Kill the wrathful angels, rise up the saccharine demons
less pathologically titled: Bjork would never win Idol
I have recently been listening to Bjork and falling in love all over again.
I typed live instead of love in that last sentence and I think there is something to it. I have been without music for the last year of so, not because I lack the means but because I lacked the interest. Recently the interest was reignited and I found myself alive again. Virgins realise how they have not yet been born into the world until that first touch and priests understand their inherent morbidity until they feel that first brush with the divine. I am born again and I have realised how dead my spirit without music.
Some people say digression, but unless it’s a paragraph long it’s not!
Like I said - I love Bjork.
Like the title says - She would not - could not - win Idol.

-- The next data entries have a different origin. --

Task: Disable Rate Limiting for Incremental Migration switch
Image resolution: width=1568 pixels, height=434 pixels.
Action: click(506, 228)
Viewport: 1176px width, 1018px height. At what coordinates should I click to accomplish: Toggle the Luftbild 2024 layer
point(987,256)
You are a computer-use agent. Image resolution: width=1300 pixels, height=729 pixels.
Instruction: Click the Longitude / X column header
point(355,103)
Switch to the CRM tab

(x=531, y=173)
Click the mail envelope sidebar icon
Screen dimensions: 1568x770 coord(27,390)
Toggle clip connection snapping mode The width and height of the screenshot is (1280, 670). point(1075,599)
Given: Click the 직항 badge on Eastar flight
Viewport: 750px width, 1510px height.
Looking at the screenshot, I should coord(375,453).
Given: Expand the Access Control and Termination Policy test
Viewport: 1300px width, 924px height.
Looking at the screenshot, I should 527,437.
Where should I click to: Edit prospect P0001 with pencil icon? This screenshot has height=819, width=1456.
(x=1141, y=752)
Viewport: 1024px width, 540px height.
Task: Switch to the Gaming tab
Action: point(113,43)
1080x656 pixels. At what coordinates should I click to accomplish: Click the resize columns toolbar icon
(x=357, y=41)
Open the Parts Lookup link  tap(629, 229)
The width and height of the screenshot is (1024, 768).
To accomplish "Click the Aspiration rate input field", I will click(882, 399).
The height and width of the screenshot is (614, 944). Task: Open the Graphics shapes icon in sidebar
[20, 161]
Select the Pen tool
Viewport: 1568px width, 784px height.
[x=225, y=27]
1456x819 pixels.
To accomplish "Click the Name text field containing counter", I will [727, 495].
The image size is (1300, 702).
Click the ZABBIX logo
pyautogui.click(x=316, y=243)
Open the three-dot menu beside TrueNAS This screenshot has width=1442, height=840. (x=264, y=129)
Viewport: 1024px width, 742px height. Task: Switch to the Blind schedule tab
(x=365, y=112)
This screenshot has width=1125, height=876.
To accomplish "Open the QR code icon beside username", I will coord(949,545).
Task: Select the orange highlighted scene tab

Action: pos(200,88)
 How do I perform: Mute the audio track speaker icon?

What would the judges say: Flat voice, inconsistent, faults in delivery and emphasis, not a chance in hell of ever selling a solitary CD.
What the judges don’t take into account: The listener will wait out patiently the three minutes of a song where her voice is flat, lifeless, dissonant with the music and just plain weird to hear that voice open up its throttles and turn into gravel and sweetness and wrath and grief and love and joy and rapture and envy and melancholia and syrup and lightening and eruption and sublimely encroach itself upon neurons that gasp and quake and convert their neighbours to a sound so unnatural as to be the voice of the very angels.
The whole Idol phenomenon could not accept a talent that accepts momentary mediocrity to allow the possibility of emotional and tonal brilliance. Instead it accepts a more consistent form of mediocrity – competence in lieu of unpredictable genius.
Do you know what's really scary? When I was momentarily back in Sydney a couple of months ago people actually thought that I was one of the chicks from Aust Idol. I've no idea which one, but I had people coming up to me in dive bars in Redfern and on Central Station asking me for an autograph. I'm not sure what sickened me more - being mistaken for a wannabe or the fact that it seemed to impress the general public.
If revolution were to happen in hedonism central (aka Sydney) it should have happened then, but alas the time has come and gone and we failed to carpe diem, we just carped.